A problem with LEAP is that it is not supported by the Windows operating system. However, there are ways of circumventing this problem. Leap is often supported by other third parties and their client software. They are usually included in the WLAN devices.
LEAP support for Microsoft Windows 7 and beyond can be downloaded by installing a client add-in from Cisco themselves. Again, due to the popularity and mass adoption of LEAP, a lot of WLAN vendors claim to support this protocol.
LEAP is not a very secure option as it uses a slightly altered version of MS-CHAP which leaves the user’s data open to compromises.
Cisco currently does not recommend the use of LEAP and suggests the use of their other more protected protocols instead. However, if you must use LEAP, then it is recommended that you put up an overly complicated password. EAP protocols such as EAP-FAST, PEAP, or EAP-TLS are what Cisco recommends instead of LEAP as they are stronger and more advanced.
Protected Extensible Authentication Protocol (PEAP)
The Protected Extensible Authentication Protocol is a newer rendition of the EAP that is predominantly focused on security. It fully encapsulates the spirit of its predecessor EAPs and is designed to work along with the Transport Layer Security (TLS) tunnel that is authenticated despite being under encryption.
The primary reason for developing the PEAP system was to eliminate all the problems that plagued the other older versions of EAP. One of these deficiencies was that the protocol assumed the safety of the channels.
Therefore, the older versions of EAP had no systems in place to provide security to these channels. And thus, when EAP messages were discovered in the “clear” they did not provide the protection that was assumed when the protocol was originally developed. PEAP was designed to change that.

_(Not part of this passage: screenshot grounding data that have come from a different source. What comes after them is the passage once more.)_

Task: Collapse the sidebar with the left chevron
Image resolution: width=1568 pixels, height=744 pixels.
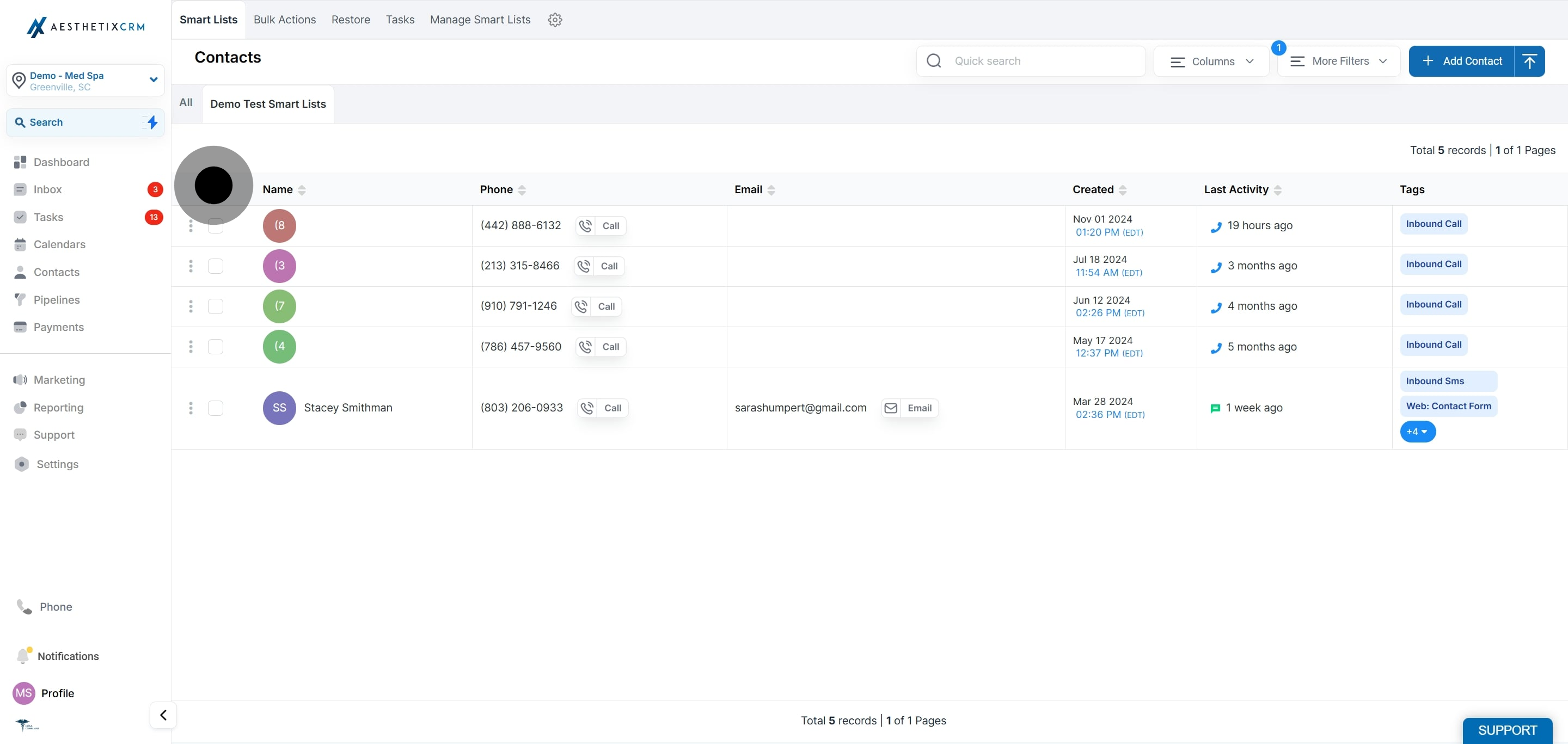Action: [x=163, y=715]
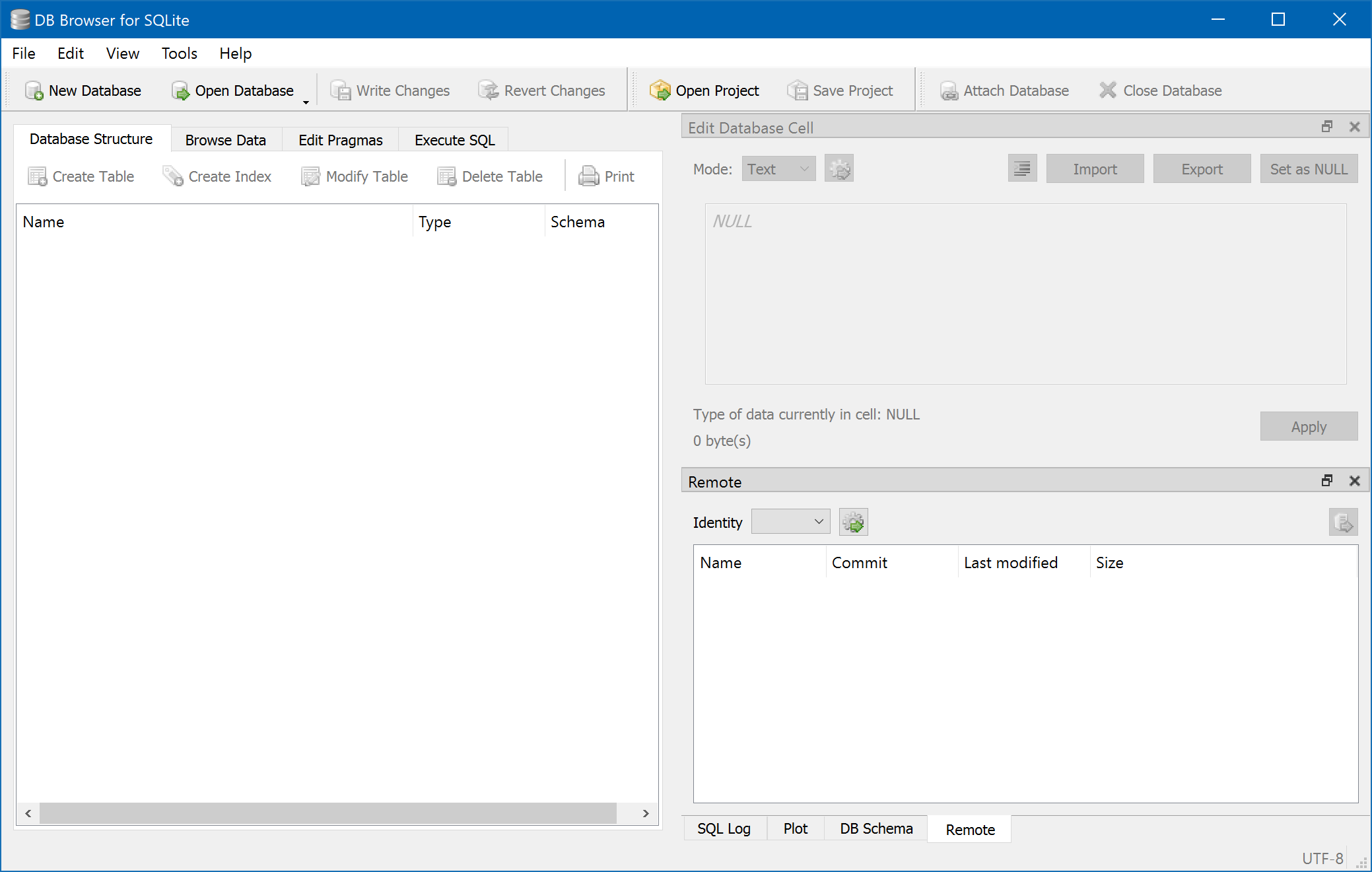Click the Write Changes toolbar icon

390,91
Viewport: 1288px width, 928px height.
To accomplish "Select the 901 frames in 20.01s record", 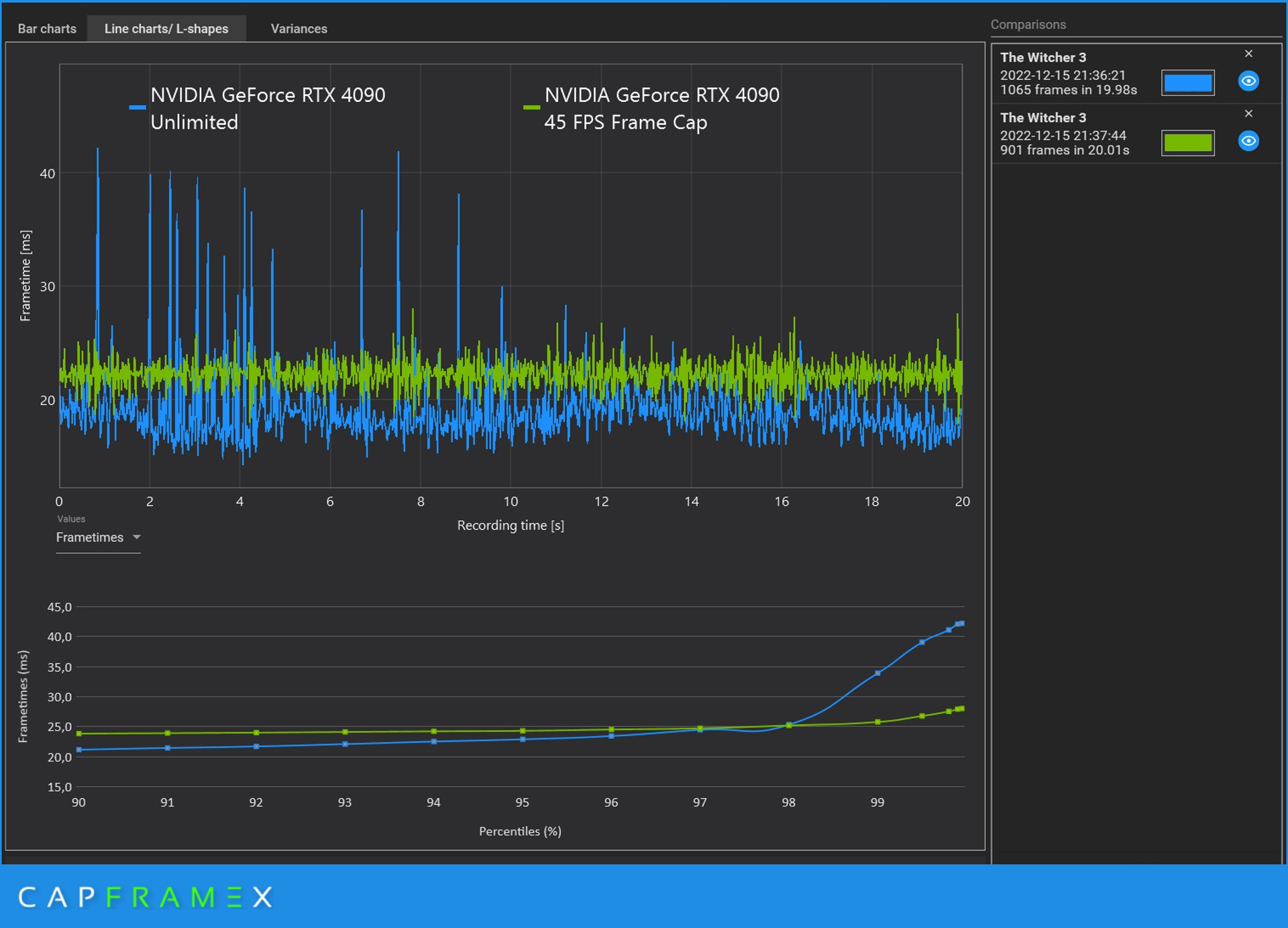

The Protected Extensible Authentication Protocol was thus created as a joint effort between RSA Security, Microsoft, and Cisco Systems.
Since this was co-developed by Microsoft, the very first version of PEAP was included as a bundle alongside Microsoft Windows XP, and not only that, the next two versions, namely PEAPv1 and PEAPv2 were also included in the subsequent releases of the Windows operating systems.
LEAP Vs. PEAP
While they are both different versions of the EAP protocol, one of them is clearly better than the other. PEAP is newer and more secure than LEAP and thus better in most ways in comparison. LEAP uses a slightly altered version of the MS-Chap and is therefore prone to security flaws. There is no encryption to be found in LEAP and is thus only protected by a password.
LEAP uses TKIP and dynamic WEP keys whereas PEAP uses server-side PKI to build an encrypted EAP-TLS tunnel between the client and server instead of using TKIP and dynamic WEP keys.
PEAP is the new industry standard and is far more capable than LEAP. PEAP is used to combat the scalability issues of TLS and offers encryption over the password security that LEAP has to offer. And since PEAP was co-developed by Microsoft, it is also offered as a bundle with Windows software. And then again, being newer, it is also more likely to receive support for longer from its manufacturer.
Which Should You Choose?
Unless your workflow heavily depends on LEAP or most of your infrastructure is deeply integrated with LEAP, PEAP is easily the superior option here. Even Cisco itself recommends PEAP over LEAP because of the security concerns.
To combat the security issue, Cisco advises LEAP users to use strong and convoluted passwords but that can be difficult if in corporate environments. So, it is best to use PEAP if you are considering between LEAP and PEAP. However, Cisco also offers a lot more EAP options and if you do not like PEAP, you may look into them as well.